From the entries below, copy every line holding the word "height".

(Beginning of DATA FOR ANALYSIS)

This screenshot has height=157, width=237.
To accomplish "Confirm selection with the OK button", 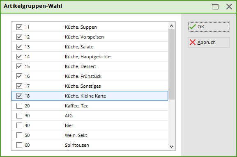I will point(209,27).

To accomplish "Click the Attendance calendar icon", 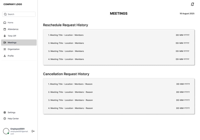I will click(5, 29).
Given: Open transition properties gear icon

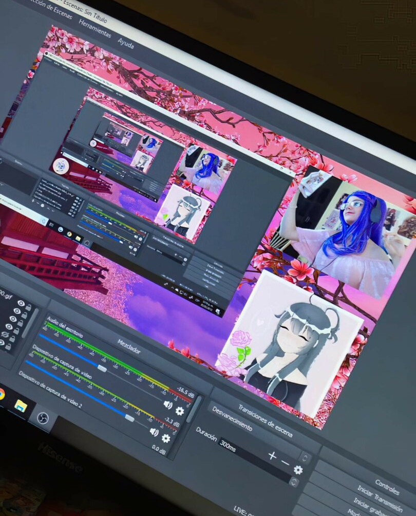Looking at the screenshot, I should tap(298, 470).
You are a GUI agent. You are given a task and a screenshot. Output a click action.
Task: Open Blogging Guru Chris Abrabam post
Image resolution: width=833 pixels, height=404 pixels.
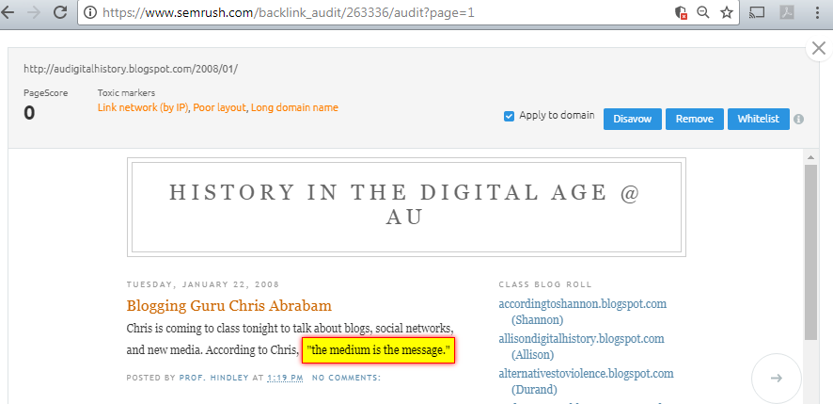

(End of DATA FOR ANALYSIS)

#### [RESPONSE FOR THIS EXERCISE]
This screenshot has height=157, width=237.
Image resolution: width=833 pixels, height=404 pixels.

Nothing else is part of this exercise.